When I began writing Analyzing the Prescotts, I was knee deep in research for my Ph.D. dissertation. I studied works (fiction, nonfiction, poetry, memoir) written by transgender authors, pre- and post-transition. The stories that arose from each of the writers’ works often revealed a fear of revealing their true selves, primarily because the pain they endured ranged from being disowned by their families to being brutally beaten by thugs. I knew the only way to share the story with readers was to write a novel and to anchor the tale with characters they could relate to and to relate statistics that were real and recognizable.
In a report released by the U.S. Department of Justice in June 2022, the researchers stated that “[P]ersons who identified as lesbian or gay experienced 43.5 victimizations per 1,000 persons age 16 or older, more than twice the rate among persons who identified as straight….” and that, against transgender persons, the number rises to 51.5 victimizations. Half of trans people have been brutalized and reported it. I would suspect the number to be even higher since some transgender people do not report the abuse they experience (or that members of their community do), because of fear of reprisal.
Not only are members of the LGBTQ community some of the most maligned, but trans people have an extremely high attempted suicide rate (80% or more). More than 50% have considered it while 28% attempt suicide. These rates differ drastically, depending upon the region gathering the statistics.
These figures are simply tragic.
In a recent New York Times article, a control group of transgender people mentioned that they do want to be safe, whether or not they are understood. That is a simple request, and one that I actively considered when writing my new novel. The Prescott family, the central characters in the novel, suffers individual cases of identity issues, each of them struggling to understand their role as members of a fractured family, but Hailey (the trans father) is the one who knows best what she wants: to live as her female self.

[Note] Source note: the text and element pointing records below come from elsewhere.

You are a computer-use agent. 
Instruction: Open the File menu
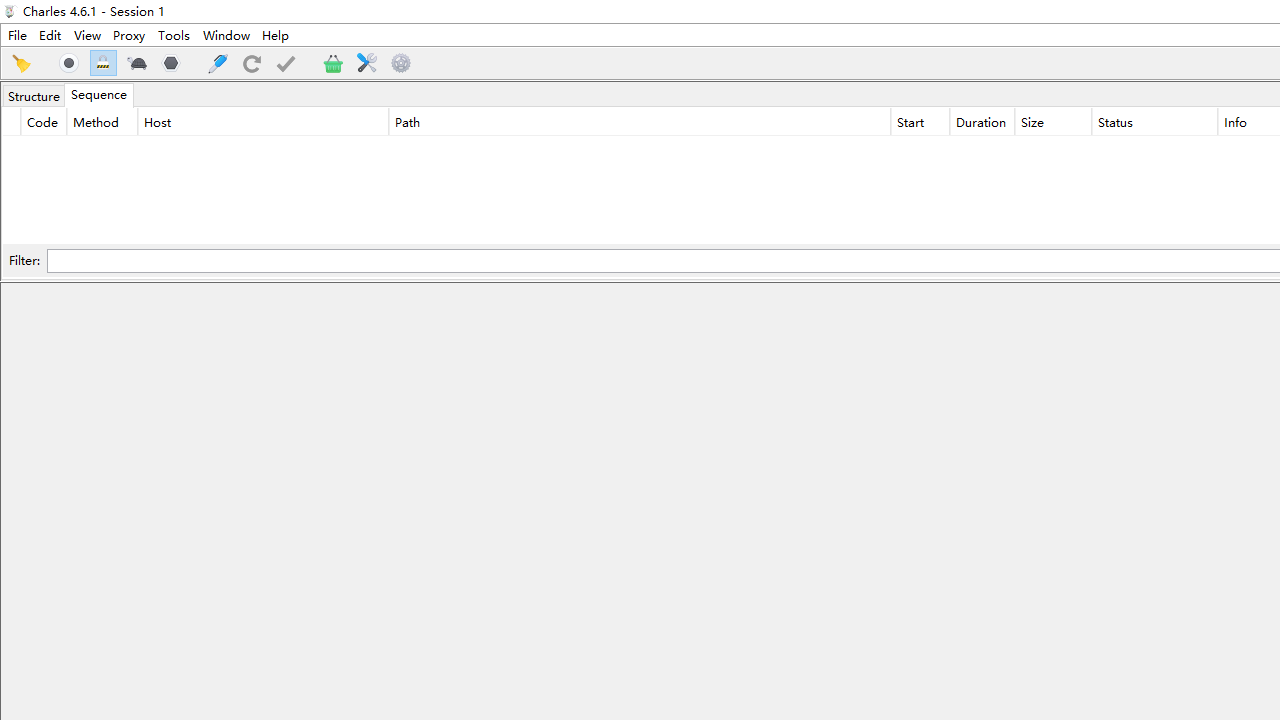point(17,36)
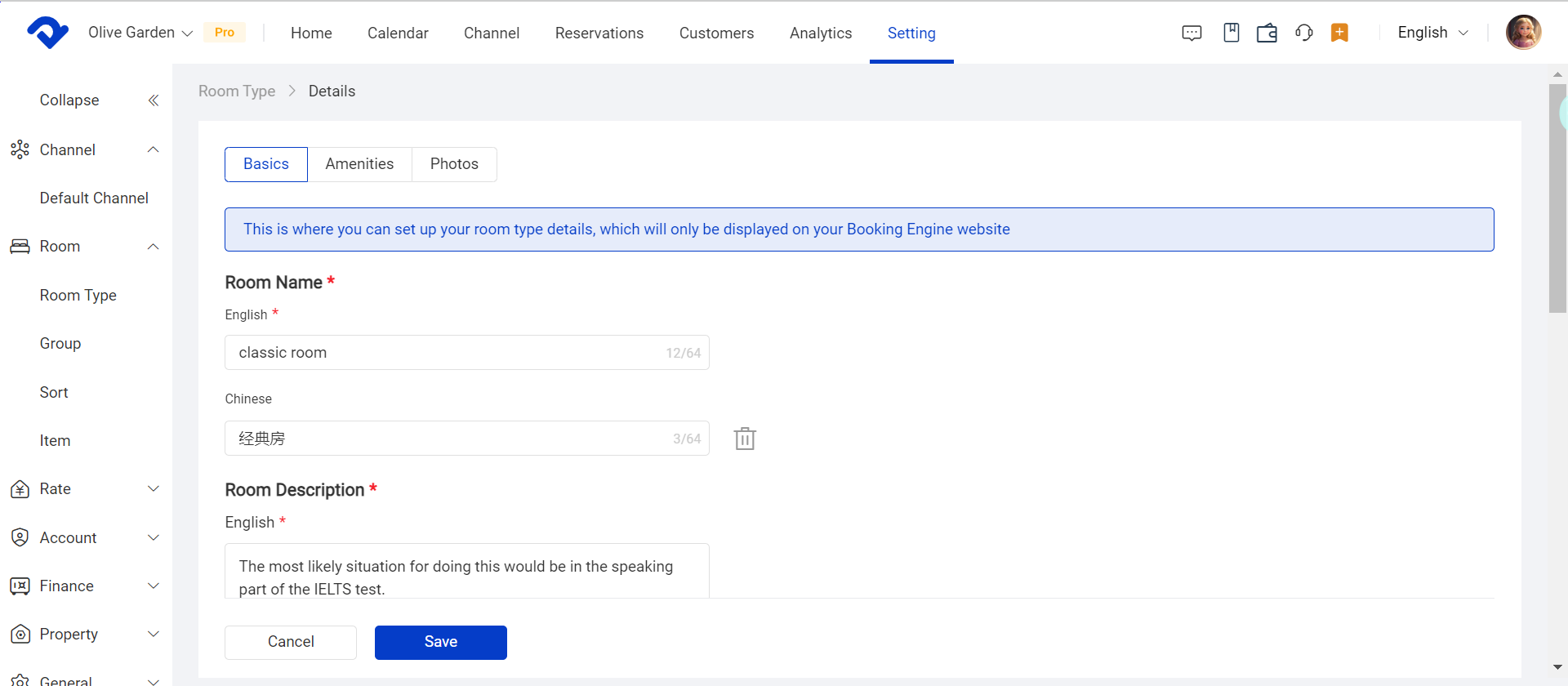Viewport: 1568px width, 686px height.
Task: Click the message chat icon in header
Action: 1192,33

There are few trans people who live happily-ever-after stories. Most of the stories are rollercoasters of an emotional life. Struggle is the name of the game. However, as a writer, I realized that the reading public would not understand those stories unless they were drawn into a tale populated by people with whom they might identify. And I needed to reveal the regularity of abuse the trans community experiences.
North Carolina, where my story is set, has been besieged by hate crimes against the LGBTQ communities and in an article written for IndyWeek, a newspaper based in Durham, the author Joe Killian points out that a series of bills that would protect members of the trans community were filed but never came to a vote. The issue has become a political one, and the control is held by the majority political party.
Analyzing the Prescotts attempts to not only expose the ways families cope when one member changes their role within the family but also to offer the reader the opportunity to see how the understanding of gender changes depending on one’s perspective. Perhaps, the novel can help open lines of communication about the abuse and violence happening on a daily basis to members of the LGBTQ+ community. And maybe, just maybe, once people begin to understand that a person’s gender is their own concern and not a threat to others, the rate of violence and suicide will go down.